Work instruction: Copy out the data in full and exactly, passing over the pictures.

Extracted data:

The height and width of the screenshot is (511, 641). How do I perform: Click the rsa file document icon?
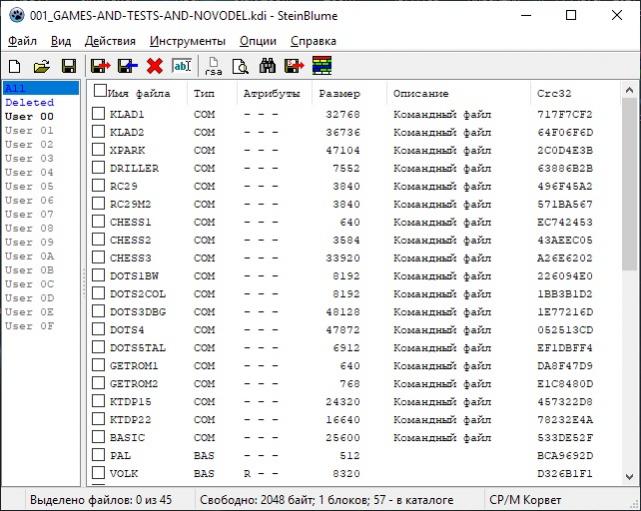(x=213, y=66)
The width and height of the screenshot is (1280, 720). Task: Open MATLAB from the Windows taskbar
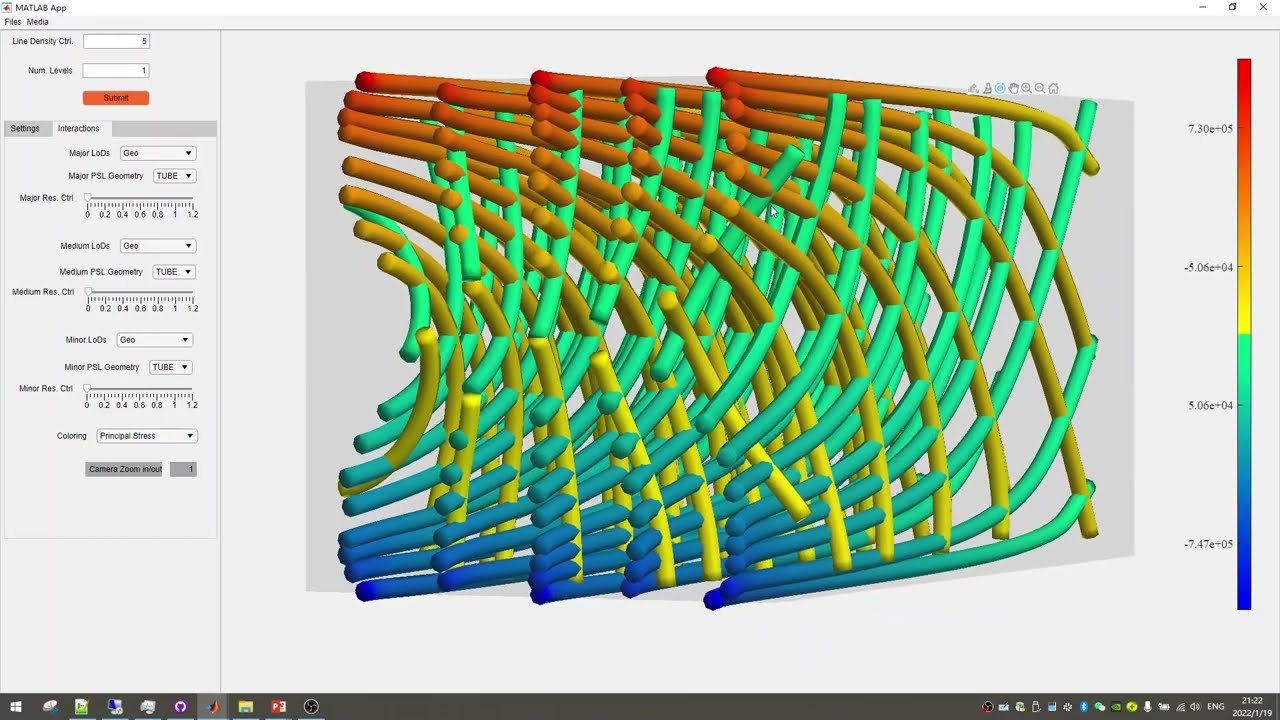click(x=212, y=707)
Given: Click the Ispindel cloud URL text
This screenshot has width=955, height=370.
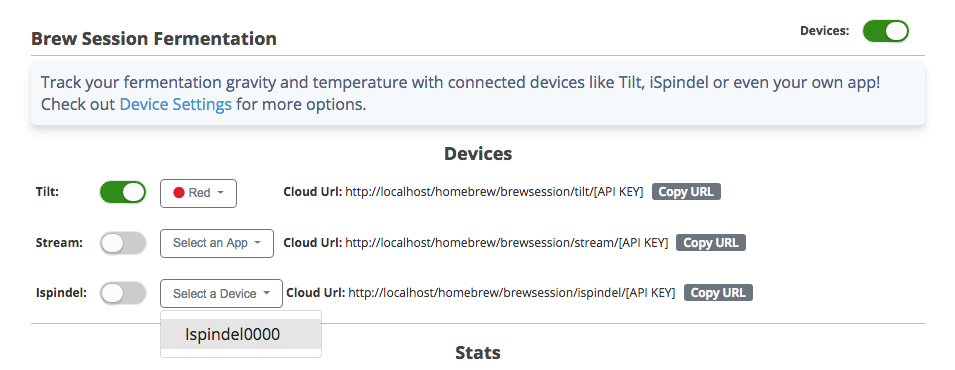Looking at the screenshot, I should 512,293.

Solution to this problem:
The height and width of the screenshot is (511, 641). How do I perform: Click the rsa file document icon?
(x=213, y=66)
The width and height of the screenshot is (1280, 720). Task: Open MATLAB from the Windows taskbar
click(x=212, y=707)
Given: Click the Ispindel cloud URL text
This screenshot has width=955, height=370.
Looking at the screenshot, I should 512,293.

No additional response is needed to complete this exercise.